There is also the final end tag of “2>>&1” that can be used to be sure that error messages are logged (as the “>>” takes all of the console output and logs it to file).

Thursday, May 5, 2011

PowerShell and XML–bah to overly simplistic examples

Okay, I have been manipulating XML with PowerShell on and off for over a year now.  And I will tell you, all the examples that you find on the internet are way too simplistic.

I have yet to get a piece of XML out of code that is very simple, neat and tidy.

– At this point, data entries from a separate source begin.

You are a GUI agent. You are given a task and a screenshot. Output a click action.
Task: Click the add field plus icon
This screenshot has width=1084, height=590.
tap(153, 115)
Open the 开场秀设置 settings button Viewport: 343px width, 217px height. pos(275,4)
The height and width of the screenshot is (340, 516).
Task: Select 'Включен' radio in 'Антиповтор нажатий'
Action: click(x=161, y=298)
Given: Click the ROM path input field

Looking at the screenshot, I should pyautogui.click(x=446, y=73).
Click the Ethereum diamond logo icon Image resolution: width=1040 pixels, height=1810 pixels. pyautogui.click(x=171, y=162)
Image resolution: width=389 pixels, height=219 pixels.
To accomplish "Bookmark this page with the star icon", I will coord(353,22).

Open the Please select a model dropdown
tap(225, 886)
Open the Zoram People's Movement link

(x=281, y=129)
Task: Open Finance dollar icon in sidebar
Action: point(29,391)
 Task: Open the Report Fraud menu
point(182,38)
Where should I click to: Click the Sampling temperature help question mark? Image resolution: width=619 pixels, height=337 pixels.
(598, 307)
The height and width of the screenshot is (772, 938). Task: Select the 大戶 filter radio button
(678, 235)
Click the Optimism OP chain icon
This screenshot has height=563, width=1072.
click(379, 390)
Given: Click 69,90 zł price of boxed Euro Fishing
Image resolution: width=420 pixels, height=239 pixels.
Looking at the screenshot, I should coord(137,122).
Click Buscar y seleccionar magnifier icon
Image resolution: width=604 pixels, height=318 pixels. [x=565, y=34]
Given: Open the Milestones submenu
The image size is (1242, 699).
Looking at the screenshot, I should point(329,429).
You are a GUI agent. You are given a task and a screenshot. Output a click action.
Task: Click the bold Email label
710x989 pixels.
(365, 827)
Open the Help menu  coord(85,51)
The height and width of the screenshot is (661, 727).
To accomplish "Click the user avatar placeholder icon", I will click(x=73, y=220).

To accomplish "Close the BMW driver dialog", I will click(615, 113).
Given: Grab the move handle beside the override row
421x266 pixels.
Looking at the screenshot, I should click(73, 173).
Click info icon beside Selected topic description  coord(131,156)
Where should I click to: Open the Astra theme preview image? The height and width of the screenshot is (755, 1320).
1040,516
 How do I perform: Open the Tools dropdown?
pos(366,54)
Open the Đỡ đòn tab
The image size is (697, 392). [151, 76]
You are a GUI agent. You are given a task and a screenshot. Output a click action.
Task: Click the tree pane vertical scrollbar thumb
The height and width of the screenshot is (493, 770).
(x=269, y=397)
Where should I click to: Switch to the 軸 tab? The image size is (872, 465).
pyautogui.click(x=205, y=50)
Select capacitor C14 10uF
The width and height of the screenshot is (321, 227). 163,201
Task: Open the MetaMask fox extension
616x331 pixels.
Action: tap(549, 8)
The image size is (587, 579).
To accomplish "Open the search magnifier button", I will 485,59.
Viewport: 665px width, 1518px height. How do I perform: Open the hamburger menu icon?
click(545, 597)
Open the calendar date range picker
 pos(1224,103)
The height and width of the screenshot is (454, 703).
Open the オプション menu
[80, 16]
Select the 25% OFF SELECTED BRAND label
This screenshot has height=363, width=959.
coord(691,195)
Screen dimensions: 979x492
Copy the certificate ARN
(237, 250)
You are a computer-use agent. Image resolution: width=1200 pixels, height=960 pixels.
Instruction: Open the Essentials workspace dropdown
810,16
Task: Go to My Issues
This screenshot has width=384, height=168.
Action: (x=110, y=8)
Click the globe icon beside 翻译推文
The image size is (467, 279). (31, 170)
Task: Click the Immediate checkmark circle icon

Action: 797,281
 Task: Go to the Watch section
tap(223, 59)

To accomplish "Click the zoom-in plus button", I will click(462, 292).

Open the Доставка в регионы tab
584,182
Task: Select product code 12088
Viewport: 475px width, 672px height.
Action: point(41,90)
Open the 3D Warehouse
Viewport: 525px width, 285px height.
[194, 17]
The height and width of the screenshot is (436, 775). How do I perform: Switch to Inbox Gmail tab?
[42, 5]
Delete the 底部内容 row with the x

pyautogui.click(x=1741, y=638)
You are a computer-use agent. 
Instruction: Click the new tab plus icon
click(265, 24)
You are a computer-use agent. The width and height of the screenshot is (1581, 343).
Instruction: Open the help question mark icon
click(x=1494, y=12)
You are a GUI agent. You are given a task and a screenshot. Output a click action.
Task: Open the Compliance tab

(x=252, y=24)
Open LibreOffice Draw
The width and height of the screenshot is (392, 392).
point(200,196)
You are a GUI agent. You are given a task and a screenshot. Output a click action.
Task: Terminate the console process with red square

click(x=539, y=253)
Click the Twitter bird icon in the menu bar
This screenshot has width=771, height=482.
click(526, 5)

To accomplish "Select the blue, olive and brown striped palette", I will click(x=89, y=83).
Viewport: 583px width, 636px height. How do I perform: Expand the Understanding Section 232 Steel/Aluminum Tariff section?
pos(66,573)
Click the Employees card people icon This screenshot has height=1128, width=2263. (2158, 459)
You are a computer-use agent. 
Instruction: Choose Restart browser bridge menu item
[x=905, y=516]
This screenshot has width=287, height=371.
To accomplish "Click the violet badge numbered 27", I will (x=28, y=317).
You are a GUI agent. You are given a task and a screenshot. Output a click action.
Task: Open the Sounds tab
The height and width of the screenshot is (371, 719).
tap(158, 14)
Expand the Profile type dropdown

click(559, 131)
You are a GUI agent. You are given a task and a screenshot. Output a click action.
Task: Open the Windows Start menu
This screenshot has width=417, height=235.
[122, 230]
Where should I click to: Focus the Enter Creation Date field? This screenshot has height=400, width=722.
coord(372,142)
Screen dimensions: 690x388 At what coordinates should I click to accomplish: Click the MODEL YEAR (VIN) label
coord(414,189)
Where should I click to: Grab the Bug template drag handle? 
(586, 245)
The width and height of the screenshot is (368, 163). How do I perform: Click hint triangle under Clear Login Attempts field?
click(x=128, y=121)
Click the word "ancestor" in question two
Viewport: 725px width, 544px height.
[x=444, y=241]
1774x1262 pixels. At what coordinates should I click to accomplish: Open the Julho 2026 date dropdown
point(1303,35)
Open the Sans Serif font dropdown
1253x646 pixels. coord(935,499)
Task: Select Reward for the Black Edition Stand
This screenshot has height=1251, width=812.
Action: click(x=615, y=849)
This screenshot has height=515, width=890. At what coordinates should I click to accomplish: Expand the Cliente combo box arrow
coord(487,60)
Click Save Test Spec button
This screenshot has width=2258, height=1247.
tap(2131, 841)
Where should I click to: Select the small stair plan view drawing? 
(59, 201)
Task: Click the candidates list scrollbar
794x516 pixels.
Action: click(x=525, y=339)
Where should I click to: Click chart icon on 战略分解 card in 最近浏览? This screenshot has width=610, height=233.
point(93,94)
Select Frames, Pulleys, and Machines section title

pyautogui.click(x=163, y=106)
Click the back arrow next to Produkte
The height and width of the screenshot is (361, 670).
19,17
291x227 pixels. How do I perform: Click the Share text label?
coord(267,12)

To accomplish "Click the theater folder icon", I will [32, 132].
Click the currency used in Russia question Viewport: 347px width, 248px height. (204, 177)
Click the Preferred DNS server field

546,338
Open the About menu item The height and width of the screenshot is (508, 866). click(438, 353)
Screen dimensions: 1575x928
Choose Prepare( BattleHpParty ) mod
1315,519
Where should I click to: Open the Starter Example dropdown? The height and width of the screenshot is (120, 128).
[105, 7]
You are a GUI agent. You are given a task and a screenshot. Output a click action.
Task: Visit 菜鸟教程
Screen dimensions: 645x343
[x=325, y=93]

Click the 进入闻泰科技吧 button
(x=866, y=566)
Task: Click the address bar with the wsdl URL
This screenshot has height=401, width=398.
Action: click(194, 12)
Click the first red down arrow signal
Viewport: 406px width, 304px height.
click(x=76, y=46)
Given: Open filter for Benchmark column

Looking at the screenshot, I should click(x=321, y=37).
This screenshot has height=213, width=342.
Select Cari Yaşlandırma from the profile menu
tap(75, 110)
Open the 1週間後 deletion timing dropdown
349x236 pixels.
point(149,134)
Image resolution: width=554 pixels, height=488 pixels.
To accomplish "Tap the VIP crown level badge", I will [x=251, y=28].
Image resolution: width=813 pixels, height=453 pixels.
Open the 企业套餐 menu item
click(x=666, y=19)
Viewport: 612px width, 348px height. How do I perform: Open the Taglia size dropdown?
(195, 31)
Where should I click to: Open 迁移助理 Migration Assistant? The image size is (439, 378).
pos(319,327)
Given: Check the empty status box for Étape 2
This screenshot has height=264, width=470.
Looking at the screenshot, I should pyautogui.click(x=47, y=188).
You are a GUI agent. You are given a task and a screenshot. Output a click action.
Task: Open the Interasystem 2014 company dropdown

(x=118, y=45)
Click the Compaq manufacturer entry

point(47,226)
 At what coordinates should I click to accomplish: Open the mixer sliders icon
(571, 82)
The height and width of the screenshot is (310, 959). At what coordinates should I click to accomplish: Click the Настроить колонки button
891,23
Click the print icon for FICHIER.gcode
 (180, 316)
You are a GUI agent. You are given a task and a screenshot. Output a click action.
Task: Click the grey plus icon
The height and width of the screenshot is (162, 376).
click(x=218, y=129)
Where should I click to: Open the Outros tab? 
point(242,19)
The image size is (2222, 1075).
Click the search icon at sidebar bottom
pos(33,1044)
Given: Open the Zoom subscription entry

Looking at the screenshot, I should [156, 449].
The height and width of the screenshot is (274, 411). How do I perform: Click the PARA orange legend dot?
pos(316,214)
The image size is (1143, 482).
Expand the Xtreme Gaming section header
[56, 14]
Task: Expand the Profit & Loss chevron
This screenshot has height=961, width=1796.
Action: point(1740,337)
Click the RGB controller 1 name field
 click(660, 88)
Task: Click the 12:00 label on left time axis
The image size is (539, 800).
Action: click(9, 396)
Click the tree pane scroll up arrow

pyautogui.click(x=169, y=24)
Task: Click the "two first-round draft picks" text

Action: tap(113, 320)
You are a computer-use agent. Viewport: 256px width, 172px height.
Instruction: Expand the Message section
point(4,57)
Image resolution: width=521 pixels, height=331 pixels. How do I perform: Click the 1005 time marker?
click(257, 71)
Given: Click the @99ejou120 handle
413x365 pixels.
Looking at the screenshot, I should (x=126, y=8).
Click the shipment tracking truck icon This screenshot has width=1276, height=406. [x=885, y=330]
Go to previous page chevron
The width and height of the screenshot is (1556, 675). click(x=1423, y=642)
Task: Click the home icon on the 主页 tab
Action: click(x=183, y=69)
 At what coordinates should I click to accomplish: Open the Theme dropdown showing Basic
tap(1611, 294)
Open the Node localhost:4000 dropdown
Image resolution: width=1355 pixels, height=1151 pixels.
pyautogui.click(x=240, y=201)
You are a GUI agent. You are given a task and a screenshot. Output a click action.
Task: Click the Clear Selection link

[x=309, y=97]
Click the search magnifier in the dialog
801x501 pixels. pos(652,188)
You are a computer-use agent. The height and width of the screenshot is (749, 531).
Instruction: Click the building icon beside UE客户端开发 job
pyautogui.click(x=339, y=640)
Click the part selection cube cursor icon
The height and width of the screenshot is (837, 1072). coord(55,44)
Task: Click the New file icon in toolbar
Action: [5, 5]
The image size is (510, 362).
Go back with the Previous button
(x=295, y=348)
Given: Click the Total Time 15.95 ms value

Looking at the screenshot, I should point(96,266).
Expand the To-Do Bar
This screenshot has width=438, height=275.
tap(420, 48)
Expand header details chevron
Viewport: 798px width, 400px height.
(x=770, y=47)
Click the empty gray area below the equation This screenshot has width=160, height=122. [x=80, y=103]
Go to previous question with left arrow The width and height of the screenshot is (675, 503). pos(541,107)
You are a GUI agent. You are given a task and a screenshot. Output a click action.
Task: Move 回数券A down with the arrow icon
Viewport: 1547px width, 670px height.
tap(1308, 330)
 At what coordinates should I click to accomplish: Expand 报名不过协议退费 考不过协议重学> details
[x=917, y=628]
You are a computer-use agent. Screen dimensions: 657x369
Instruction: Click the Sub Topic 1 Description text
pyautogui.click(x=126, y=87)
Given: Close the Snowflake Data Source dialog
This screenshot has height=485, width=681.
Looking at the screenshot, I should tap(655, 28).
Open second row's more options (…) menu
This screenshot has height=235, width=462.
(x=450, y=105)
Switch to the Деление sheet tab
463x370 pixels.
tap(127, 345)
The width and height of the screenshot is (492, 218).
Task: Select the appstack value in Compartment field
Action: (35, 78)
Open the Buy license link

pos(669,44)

Working with CIM interfaces and XML application configuration files I frequently find my XML muddied up with array strings within tags.

Oh my.  These arrays within an XML Element reek havoc on the nice simple XML parsing that PowerShell does (and assumes).

Or, worse yet, the XML is filled with namespaces and therefore you cannot simply [xml] (cast it to XML) and deal with it.

Say for example that I have a web config file that I want to change, and it is written in XML.  first I have to get the file:

$file = get-childitem -path "IIS:\Sites\Default Web Site\App\Settings\web.config"

Then get the content of the config file and cast it to XML:

$xml = [xml](get-content $file)

Within this file are tags and settings that are actually arrays of settings within tags.  Or they are dictionaries (but they don’t return that way).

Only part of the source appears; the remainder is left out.